Does anyone else find it ironic that when WWE has angry stockholders, advertisers, viewers, and network executives to appease, they say in a ridiculously pretentious official statement that the men wearing black ski masks were not even Arabic, and that it's very stereotypical for people to falsely jump to that conclusion. Then when there's a PPV to sell and they put together a video recap of the Undertaker-Hassan feud, they not only replay the simulated terrorist attack, but they dub in the Muslim Call to Prayer as background music. It would be difficult for the management team at any company, even if they tried really hard, to have less class, taste, and human decency than WWE management.

Newsflash from the main event for anyone who didn't already realize it: Batista can't work unless he has someone to carry him, and neither can JBL. I am so sick and tired of hearing about John Cena's in-ring limitations, while no one seems to call out Batista and JBL for the same things. Even with all of his weaknesses, Cena is a better worker than Batista or JBL any day of the week.
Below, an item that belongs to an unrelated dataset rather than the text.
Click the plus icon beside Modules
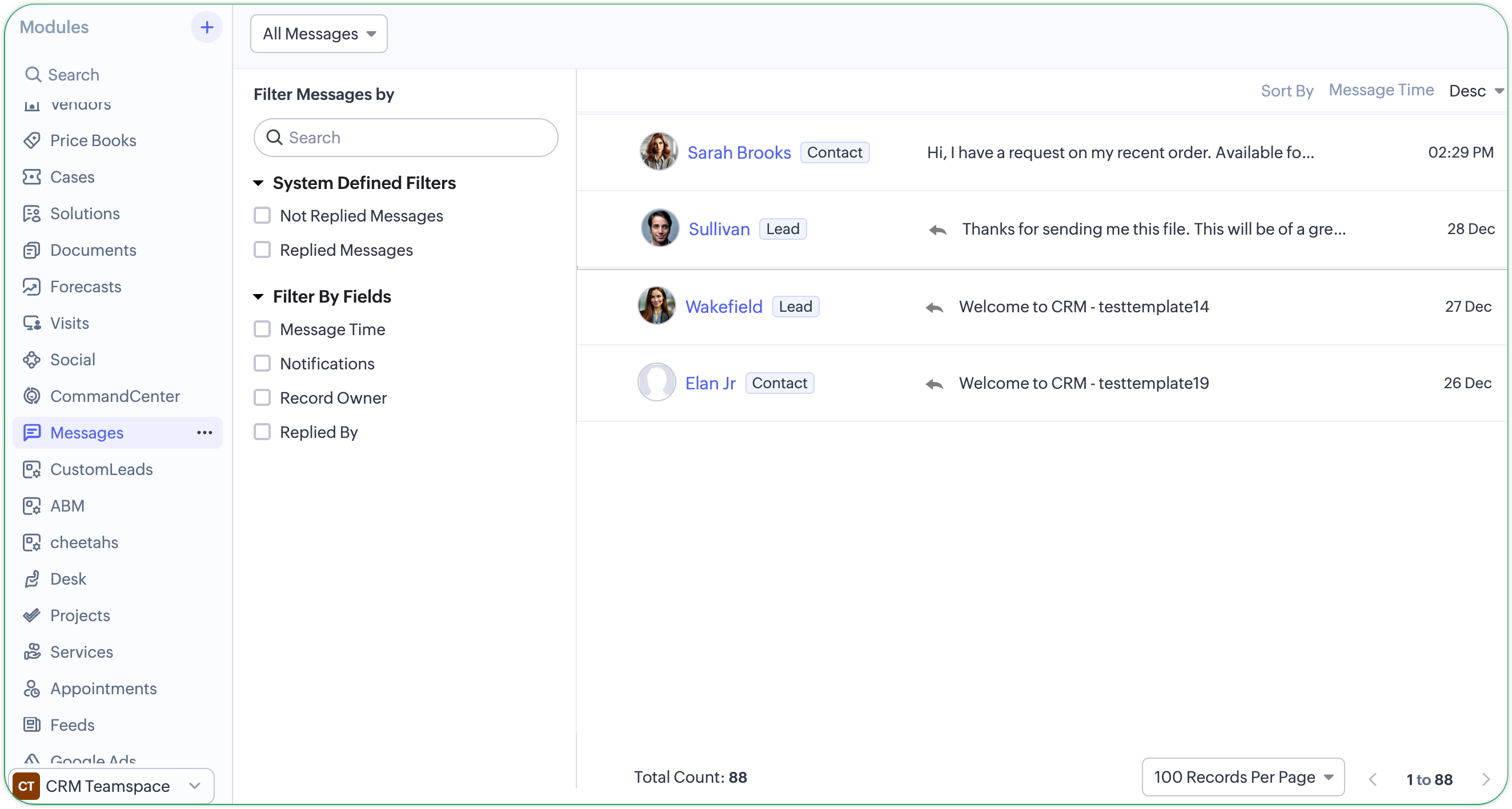This screenshot has width=1512, height=809. point(207,27)
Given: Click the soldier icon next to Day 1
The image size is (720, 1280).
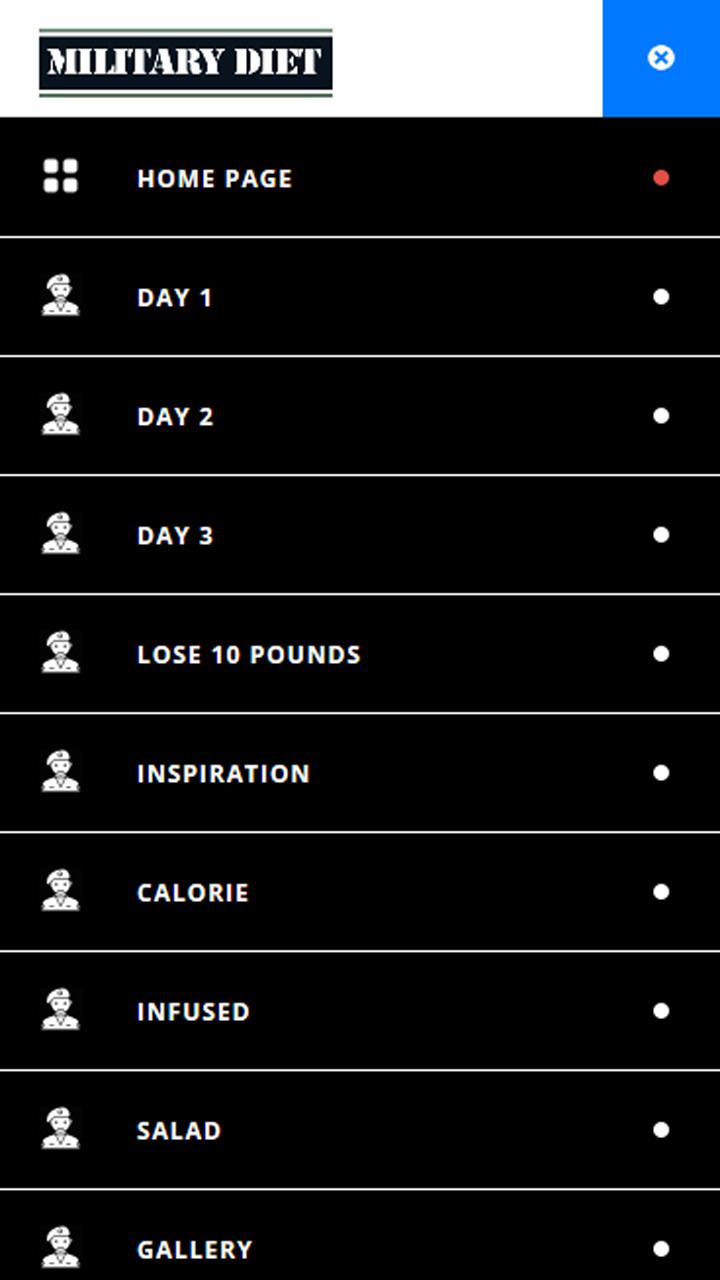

Whoever put the match together failed to do their job properly when they decided to give Batista and JBL twenty minutes to fill; and then Batista and JBL failed to do their job properly when they put on an absolute stinker of a match within those 20 minutes.
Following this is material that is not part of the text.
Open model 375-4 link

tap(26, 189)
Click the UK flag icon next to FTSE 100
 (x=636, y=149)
The combined age of Batista and JBL is just over 75, but they looked like a couple of fifty-year-olds in there plodding through a basic formula match with enough rest-holds to make the Ultimate Warrior proud.

The disqualification finish in the main event is the same kind of bulls--t cop-out finish that I believe helped contribue to the collapse of WWE PPV buy-rates in 2004. That is just not acceptable for a PPV main event finish anymore. What makes it worse is that it's not like WWE isn't aware of how unacceptable finishes like that are to their viewing audience for a PPV main event... they are fully aware of it, and they choose to piss on their audience anyway.

Anyone who bought the Great American Bash had to suspend their disbelief that they weren't just wasting 35 dollars to get three hours of filler, as WWE put on a PPV four weeks before SummerSlam. WWE put a giant spotlight on that fact, instead of masking it with good booking and good wrestling. A lot of people are going to feel like they wasted 35 dollars, and a lot of them (particularly those who aren't hardcore pro wrestling fans) are not going to be too keen on shelling out another 35 bucks for SummerSlam four weeks from now.

If any actual WWE investors were watching, this show would have given them plenty of fodder for Linda McMahon to hang up on during the next quarterly investors' conference call.